Experts in literature, psychology, neurology and music suggested that vividness can be created not only by describing individual features, such as the eyes, nose or chin, but by the strength of readers' feelings about how a person is depicted.
These feelings may be triggered by the 'mirror neuron system,' in which people who see an action being performed have the same regions of the brain activated as are needed to perform the action itself- for example, by flinching when they see someone injured.
The researchers illustrated their theory by highlighting descriptions of characters in works by writers including Dickens, Eliot, Geoffrey Chaucer and Sir Walter Scott.
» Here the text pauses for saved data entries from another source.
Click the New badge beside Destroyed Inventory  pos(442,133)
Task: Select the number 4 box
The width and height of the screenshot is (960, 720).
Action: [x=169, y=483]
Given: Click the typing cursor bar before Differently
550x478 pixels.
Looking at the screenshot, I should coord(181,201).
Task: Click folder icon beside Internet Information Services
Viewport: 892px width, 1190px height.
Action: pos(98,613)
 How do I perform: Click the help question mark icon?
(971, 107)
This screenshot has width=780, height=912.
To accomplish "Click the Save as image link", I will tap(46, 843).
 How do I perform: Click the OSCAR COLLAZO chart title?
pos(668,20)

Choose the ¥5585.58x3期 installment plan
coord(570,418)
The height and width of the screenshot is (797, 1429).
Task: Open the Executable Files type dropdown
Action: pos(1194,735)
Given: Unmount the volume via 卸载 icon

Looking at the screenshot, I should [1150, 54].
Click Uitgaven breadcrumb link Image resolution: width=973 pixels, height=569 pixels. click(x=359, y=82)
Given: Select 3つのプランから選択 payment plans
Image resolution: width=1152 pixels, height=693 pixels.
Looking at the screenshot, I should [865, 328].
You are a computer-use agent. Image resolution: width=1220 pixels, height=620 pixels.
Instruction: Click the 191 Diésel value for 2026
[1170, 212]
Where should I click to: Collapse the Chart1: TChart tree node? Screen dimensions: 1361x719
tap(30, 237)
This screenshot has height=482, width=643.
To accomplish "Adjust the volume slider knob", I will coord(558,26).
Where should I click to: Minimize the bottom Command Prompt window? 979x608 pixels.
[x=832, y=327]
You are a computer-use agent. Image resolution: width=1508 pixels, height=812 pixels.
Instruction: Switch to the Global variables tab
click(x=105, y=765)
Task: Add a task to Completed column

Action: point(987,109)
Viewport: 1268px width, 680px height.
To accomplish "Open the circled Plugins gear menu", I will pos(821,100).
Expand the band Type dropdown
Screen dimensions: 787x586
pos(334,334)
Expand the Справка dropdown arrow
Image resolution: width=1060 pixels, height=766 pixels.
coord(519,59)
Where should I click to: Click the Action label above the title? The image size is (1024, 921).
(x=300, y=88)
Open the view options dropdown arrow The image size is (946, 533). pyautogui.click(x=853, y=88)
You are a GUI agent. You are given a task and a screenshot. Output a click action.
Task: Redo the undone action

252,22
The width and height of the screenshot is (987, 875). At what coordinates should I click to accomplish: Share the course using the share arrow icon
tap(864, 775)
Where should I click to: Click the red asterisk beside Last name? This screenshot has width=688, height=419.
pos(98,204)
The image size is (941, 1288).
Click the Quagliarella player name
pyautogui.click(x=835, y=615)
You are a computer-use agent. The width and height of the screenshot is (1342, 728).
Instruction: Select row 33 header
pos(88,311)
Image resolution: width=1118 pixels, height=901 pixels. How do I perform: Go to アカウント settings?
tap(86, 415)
They found that, in many cases, the face was not explicitly mentioned but that the scientific literature suggests this may be more beneficial for forming a vivid response to the description.
Dr Elspeth Jajdelska, a lecturer in Strathclyde's Faculty of Humanities & Social Sciences, led the research. She said: "Faces are something we perceive in a different way to other objects.
"Psychological research shows that we perceive and process them as a whole, not as a set of features, and while some literary descriptions of a face supply pieces of information to be assembled like a jigsaw puzzle, others may involve a holistic picture and an immediate response to what the author has described- these may not necessarily be accurate images, in terms of the face the author has in mind, but could still be very vivid.
"There is evidence to suggest that asking for a verbal description of a face can make it less easy for the face to be recognised and other research has called the effectiveness of the photofit identification technique into question- all suggesting that piece by piece descriptions of a face may not be the ideal way to communicate face information in words.
"However, a writer's description might produce a vivid response with only a partial description if it is also holistic, or draws on emotional qualities of the face."
One of the descriptions examined was of Bill Sikes, the character in Dickens' Oliver Twist, whose black eye is said to have "displayed various parti-coloured symptoms of having been recently damaged by a blow." The researchers suggested that this description could be more vivid than one which was more precise about the discolouration.
The researchers' theory defined 'vividness' in several ways, including: something belonging to a stimulus, such as a piece of text; an emotional experience produced by such a stimulus, or how realistic the mental images produced by text are.
Dr Steve Kelly, a Senior Lecturer in Psychology in Strathclyde's Faculty of Humanities & Social Sciences, was a research partner in the project. Researchers from the University of Oxford, the University of Edinburgh and Glasgow Caledonian University were also involved.
The research paper has been published in the journal Poetics Today.